Dynamic Hyperparameter Importance for Efficient Multi-Objective Optimization
Daphne Theodorakopoulos, Marcel Wever, Marius Lindauer
TL;DR
This work tackles the challenge of multi-objective hyperparameter optimization (HPO) where the relevance of hyperparameters shifts with objective trade-offs. It introduces HPI-ParEGO, a dynamic approach that uses HyperSHAP to estimate MO-HPI under the current scalarization and reduces the configuration space by fixing unimportant hyperparameters, thereby concentrating search on influential dimensions. The method adapts the thresholding over the course of optimization and demonstrates faster convergence and improved Pareto-front quality on synthetic PyMOO tasks and real-world YAHPO-Gym benchmarks, with thorough ablations validating key design choices. Overall, the approach offers a data-driven path to more resource-efficient MO-HPO, with potential benefits for Green AutoML, while acknowledging limitations in surrogate accuracy and scalability for very large hyperparameter spaces.
Abstract
Choosing a suitable ML model is a complex task that can depend on several objectives, e.g., accuracy, model size, fairness, inference time, or energy consumption. In practice, this requires trading off multiple, often competing, objectives through multi-objective optimization (MOO). However, existing MOO methods typically treat all hyperparameters as equally important, overlooking that hyperparameter importance (HPI) can vary significantly depending on the trade-off between objectives. We propose a novel dynamic optimization approach that prioritizes the most influential hyperparameters based on varying objective trade-offs during the search process, which accelerates empirical convergence and leads to better solutions. Building on prior work on HPI for MOO post-analysis, we now integrate HPI, calculated with HyperSHAP, into the optimization.

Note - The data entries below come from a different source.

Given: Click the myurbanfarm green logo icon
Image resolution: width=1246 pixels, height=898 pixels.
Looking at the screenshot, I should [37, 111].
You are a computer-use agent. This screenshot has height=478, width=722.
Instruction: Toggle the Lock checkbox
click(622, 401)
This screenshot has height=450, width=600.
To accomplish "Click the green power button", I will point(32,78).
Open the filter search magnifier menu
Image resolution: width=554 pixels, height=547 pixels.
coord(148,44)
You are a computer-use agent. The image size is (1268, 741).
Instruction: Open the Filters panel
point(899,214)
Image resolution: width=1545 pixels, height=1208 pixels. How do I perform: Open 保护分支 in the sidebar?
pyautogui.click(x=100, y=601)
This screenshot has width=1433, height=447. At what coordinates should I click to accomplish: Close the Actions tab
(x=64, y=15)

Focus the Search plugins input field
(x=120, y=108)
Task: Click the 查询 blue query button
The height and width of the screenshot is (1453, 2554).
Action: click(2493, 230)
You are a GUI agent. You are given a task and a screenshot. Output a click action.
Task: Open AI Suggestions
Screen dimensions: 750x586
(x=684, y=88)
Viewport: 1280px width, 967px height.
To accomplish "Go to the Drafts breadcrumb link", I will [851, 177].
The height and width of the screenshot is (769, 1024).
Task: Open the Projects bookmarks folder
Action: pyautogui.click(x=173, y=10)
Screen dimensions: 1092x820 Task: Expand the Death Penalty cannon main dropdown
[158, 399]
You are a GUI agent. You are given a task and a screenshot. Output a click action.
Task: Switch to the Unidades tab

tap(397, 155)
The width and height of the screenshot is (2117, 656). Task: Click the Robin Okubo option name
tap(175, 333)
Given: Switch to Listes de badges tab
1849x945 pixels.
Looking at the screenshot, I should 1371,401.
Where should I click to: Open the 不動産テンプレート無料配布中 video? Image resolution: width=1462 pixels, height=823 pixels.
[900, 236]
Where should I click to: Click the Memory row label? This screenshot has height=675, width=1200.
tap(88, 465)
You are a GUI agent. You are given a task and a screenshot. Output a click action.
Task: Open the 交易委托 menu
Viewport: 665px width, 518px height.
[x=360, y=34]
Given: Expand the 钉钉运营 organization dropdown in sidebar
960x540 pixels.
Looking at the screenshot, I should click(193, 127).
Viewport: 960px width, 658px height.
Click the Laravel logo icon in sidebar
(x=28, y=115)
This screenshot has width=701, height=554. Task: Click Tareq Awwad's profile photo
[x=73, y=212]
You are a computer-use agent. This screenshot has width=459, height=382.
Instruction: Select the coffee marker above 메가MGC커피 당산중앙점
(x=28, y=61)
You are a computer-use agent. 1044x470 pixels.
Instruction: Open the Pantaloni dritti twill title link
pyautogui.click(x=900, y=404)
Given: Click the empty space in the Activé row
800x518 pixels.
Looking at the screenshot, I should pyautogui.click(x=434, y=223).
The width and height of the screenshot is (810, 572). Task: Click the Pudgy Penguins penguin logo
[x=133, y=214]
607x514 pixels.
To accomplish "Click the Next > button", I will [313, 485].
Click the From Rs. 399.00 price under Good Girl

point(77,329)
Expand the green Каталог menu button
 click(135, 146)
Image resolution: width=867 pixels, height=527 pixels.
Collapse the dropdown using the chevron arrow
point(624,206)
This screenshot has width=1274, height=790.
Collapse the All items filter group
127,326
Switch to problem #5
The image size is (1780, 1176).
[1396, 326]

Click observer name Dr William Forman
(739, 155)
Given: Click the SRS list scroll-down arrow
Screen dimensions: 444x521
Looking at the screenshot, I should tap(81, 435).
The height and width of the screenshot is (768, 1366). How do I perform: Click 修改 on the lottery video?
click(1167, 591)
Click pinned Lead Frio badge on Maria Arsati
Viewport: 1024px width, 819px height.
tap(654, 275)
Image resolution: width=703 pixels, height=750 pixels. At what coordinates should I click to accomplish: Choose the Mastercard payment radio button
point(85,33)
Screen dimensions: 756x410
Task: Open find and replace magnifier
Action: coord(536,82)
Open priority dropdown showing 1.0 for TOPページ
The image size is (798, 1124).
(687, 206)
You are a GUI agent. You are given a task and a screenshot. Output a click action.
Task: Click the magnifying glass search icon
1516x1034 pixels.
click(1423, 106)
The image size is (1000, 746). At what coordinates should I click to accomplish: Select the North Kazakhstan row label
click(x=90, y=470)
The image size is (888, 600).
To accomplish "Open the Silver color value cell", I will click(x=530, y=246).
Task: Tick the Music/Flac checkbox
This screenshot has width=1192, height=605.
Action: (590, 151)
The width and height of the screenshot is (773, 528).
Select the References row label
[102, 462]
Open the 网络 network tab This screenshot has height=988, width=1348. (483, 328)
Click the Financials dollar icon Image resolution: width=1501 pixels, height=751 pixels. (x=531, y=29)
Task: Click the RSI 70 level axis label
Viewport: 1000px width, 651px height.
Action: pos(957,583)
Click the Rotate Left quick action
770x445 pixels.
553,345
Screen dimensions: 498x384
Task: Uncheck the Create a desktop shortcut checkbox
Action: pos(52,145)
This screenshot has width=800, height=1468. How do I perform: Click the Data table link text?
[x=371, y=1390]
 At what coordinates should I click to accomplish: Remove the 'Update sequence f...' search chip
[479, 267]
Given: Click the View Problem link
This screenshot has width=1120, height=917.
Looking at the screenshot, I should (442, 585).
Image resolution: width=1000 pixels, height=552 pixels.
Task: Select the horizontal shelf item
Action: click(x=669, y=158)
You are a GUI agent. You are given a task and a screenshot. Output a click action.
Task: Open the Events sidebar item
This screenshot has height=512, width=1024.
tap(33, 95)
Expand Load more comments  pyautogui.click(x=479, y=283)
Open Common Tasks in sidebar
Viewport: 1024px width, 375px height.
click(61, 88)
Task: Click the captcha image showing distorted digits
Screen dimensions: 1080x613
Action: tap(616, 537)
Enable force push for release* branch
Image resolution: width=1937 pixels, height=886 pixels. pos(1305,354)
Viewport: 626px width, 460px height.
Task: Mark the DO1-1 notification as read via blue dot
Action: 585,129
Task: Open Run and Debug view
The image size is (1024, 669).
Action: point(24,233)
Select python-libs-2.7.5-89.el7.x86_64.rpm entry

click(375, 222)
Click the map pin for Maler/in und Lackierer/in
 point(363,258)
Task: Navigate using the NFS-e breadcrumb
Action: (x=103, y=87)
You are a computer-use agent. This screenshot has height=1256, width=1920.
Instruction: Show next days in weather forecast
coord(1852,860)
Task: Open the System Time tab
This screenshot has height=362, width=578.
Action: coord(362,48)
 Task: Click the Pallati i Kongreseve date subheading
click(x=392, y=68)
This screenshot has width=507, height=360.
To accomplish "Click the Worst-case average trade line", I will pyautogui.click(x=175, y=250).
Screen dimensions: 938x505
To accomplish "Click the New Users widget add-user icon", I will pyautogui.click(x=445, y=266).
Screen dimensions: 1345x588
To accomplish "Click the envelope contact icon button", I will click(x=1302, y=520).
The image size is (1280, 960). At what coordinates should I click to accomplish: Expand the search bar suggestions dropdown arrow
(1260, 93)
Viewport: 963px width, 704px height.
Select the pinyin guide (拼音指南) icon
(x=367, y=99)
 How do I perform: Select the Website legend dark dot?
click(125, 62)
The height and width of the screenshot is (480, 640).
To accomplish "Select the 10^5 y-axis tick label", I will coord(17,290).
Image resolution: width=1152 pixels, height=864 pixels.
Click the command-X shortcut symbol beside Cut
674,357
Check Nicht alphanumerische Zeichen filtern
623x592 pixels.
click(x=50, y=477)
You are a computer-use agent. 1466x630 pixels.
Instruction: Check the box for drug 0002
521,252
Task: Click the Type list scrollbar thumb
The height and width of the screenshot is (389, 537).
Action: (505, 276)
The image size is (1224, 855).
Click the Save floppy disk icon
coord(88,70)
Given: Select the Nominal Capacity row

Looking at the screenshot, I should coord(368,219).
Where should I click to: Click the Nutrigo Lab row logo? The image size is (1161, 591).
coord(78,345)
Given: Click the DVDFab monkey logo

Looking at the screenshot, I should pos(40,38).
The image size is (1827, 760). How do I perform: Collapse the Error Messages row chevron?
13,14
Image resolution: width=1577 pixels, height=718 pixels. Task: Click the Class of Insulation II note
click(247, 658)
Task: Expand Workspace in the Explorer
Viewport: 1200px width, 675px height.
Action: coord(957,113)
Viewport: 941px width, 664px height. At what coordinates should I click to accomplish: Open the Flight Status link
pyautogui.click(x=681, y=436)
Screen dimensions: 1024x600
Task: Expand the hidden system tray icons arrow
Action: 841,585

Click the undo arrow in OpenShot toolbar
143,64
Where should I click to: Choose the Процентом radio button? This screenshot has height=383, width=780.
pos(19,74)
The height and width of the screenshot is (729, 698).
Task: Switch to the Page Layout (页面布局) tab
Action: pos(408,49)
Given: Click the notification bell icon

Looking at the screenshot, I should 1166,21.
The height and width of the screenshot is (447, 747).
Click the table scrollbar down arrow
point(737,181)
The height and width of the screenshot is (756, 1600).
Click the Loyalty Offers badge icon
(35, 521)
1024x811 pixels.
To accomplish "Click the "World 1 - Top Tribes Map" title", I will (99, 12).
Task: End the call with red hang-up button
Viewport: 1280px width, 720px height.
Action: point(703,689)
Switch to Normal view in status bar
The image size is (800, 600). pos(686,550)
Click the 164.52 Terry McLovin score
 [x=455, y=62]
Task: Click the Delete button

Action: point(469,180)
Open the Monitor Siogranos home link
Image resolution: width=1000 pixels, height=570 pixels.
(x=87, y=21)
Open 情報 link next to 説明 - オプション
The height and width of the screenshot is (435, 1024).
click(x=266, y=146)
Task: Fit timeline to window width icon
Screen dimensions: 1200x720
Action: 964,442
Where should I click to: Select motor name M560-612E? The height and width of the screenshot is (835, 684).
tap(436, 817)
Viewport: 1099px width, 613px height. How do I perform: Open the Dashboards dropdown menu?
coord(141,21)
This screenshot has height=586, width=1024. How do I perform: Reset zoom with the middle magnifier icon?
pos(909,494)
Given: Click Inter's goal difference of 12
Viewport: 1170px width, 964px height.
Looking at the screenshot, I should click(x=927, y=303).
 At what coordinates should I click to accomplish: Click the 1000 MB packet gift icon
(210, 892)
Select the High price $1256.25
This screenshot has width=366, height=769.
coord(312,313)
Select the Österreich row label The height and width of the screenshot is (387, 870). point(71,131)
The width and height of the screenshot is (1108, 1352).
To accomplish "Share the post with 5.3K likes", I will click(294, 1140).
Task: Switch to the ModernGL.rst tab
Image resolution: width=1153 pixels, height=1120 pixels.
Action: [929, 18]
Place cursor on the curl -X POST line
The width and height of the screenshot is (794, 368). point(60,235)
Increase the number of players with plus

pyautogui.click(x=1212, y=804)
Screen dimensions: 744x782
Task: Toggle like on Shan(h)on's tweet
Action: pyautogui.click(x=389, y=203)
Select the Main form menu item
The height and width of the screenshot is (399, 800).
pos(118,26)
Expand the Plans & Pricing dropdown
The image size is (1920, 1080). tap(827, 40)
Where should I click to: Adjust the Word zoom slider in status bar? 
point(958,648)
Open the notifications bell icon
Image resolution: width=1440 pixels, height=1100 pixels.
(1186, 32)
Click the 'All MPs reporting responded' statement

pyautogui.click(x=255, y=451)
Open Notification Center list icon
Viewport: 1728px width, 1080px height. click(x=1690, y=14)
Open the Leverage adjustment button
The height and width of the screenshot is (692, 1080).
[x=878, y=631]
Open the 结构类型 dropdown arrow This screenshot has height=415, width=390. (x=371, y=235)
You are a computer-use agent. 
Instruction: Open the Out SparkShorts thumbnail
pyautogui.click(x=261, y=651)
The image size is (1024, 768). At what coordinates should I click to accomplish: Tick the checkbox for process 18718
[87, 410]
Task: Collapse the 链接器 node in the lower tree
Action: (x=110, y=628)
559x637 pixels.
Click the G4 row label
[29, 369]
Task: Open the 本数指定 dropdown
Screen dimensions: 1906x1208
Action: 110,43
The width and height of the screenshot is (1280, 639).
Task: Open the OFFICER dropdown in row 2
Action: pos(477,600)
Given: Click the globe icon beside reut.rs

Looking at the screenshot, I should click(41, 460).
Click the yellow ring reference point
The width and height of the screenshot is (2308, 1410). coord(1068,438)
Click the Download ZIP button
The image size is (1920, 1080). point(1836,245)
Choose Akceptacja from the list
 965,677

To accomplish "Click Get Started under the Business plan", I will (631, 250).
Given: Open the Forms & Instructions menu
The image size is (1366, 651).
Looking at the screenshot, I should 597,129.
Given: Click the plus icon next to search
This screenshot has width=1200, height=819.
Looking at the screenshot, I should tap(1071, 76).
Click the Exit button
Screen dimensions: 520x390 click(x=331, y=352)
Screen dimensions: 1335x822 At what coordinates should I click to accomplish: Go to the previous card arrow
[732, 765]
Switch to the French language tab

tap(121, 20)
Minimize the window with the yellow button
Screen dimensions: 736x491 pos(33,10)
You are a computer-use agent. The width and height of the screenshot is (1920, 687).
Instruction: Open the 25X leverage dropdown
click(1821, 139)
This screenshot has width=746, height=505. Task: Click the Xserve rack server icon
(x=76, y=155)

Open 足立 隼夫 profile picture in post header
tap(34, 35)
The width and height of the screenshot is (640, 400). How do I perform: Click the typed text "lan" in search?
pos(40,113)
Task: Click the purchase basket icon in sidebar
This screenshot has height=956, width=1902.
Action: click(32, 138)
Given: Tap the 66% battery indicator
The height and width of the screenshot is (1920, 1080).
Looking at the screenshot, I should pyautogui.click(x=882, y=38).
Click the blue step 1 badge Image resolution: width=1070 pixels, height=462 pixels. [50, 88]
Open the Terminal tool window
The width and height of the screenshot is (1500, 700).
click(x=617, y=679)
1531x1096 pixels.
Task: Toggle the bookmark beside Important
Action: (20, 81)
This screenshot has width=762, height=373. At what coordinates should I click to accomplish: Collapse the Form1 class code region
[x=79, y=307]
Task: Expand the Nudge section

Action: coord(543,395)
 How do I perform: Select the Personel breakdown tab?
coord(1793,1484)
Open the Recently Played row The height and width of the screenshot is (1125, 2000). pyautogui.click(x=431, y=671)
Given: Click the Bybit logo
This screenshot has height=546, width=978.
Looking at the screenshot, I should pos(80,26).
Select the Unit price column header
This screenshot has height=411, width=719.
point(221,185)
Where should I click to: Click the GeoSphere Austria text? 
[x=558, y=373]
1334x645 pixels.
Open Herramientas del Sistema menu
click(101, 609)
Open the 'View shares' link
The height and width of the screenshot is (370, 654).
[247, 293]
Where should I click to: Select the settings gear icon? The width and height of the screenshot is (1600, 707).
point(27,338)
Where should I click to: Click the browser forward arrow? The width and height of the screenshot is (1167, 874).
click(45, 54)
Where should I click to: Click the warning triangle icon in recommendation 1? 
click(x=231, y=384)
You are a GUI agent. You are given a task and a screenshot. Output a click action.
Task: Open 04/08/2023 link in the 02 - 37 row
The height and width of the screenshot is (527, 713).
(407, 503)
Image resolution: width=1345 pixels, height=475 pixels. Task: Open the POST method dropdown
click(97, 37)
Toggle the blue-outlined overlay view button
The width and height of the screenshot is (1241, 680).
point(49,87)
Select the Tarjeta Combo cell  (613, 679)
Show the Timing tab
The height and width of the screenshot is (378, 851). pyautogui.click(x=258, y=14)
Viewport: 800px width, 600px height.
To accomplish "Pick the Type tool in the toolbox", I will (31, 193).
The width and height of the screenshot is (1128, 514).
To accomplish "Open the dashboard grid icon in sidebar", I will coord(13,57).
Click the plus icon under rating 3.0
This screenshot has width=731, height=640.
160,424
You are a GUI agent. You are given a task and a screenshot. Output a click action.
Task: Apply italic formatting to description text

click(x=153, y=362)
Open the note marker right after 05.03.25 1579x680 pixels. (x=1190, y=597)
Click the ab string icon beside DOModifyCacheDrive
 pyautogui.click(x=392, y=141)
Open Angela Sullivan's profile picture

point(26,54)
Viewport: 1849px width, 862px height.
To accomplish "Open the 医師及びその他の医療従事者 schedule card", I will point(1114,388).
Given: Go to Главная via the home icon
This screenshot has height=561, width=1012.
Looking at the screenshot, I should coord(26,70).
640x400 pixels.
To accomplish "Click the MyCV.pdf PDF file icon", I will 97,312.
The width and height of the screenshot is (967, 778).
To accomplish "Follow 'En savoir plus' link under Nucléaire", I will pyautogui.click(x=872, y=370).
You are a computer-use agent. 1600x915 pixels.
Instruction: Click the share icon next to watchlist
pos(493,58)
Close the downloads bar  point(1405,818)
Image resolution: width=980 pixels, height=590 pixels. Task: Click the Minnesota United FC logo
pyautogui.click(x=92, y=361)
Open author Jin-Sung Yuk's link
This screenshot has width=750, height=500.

For this, we leverage the objective weightings naturally produced by the MOO algorithm ParEGO and adapt the configuration space by fixing the unimportant hyperparameters, allowing the search to focus on the important ones. Eventually, we validate our method with diverse tasks from PyMOO and YAHPO-Gym. Empirical results demonstrate improvements in convergence speed and Pareto front quality compared to baselines.